#### TESTO CITATO ####

Quando lo scherzo può costare il licenziamento

Nella sentenza n.2904 del 13 febbraio 2015, la Corte di Cassazione ha ritenuto legittimo il licenziamento irrogato ad un lavoratore in seguito ai numerosi scherzi organizzati in azienda.

Nel caso di specie, il dipendente aveva adito il Giudice del Lavoro chiedendo che dichiarasse illegittimo il recesso intimatogli dopo lo scherzo compiuto ai danni di un suo collega.

In particolare, il datore di lavoro aveva contestato al ricorrente di “avere sulla linea di assemblaggio dello schienale anteriore dell’Alfa Mito, volutamente inserito nei tubi “Protech” carte ed altro materiale di risulta”.

Dopo che il Tribunale del primo grado aveva parzialmente accolto la domanda del lavoratore, trasformando il recesso per giusta causa nel più lieve licenziamento per giustificato motivo oggettivo, la Corte di Appello aveva successivamente ritenuto illegittimo l’atto espulsivo, condannando la società alla reintegra del lavoratore ed al risarcimento del danno secondo quanto previsto dall’art.18 dello Statuto dei Lavoratori.

####

- COSA FARE
a - Ricopia dal testo sul licenziamento per uno scherzo tutto il passo che va da "Quando lo scherzo" fino a "un suo collega.".
b - Nel testo sul licenziamento per uno scherzo, quale sentenza della Corte di Cassazione viene citata, con numero e data?
c - Riprendi il testo sul licenziamento per uno scherzo a partire dall'ultima frase riportata.

#### DATI FORNITI ####

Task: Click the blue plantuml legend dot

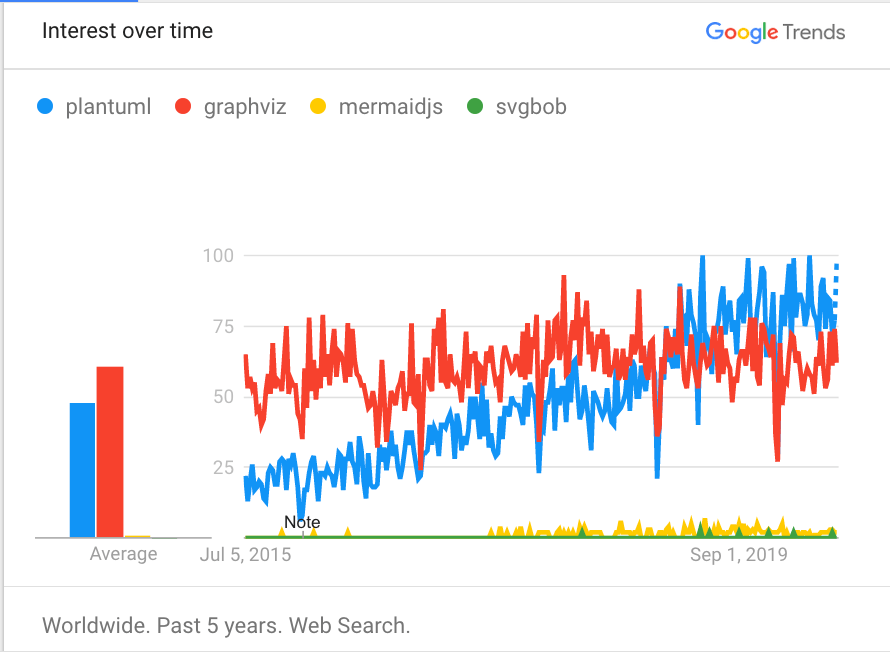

####

- RISPOSTE
a -
Quando lo scherzo può costare il licenziamento

Nella sentenza n.2904 del 13 febbraio 2015, la Corte di Cassazione ha ritenuto legittimo il licenziamento irrogato ad un lavoratore in seguito ai numerosi scherzi organizzati in azienda.

Nel caso di specie, il dipendente aveva adito il Giudice del Lavoro chiedendo che dichiarasse illegittimo il recesso intimatogli dopo lo scherzo compiuto ai danni di un suo collega.

b - La sentenza n. 2904 del 13 febbraio 2015.

c -
Pur avendo accertata la veridicità dei fatti contestati al dipendente, la Corte territoriale aveva ritenuto, infatti, che la sanzione del licenziamento fosse sproporzionata.

Questa decisione, tuttavia, è stata sconfessata dalla Cassazione, che, investita della questione, ha precisato come, nel corso dei giudizi del merito, fosse stato accertato che, a di là dei fatti all’oggetto del licenziamento di cui è causa, il lavoratore, in passato, avesse più volte posto in essere comportamenti dello stesso tenore.

A detta degli ermellini, in sostanza, il giudice dell’appello, dopo aver accertato il prolungarsi di una condotta  tradottasi in  un grave inadempimento degli obblighi di diligenza e correttezza gravanti sul lavoratore subordinato, aveva errato nell’escludere in relazione ai fatti predetti la legittimità della massima sanzione espulsiva.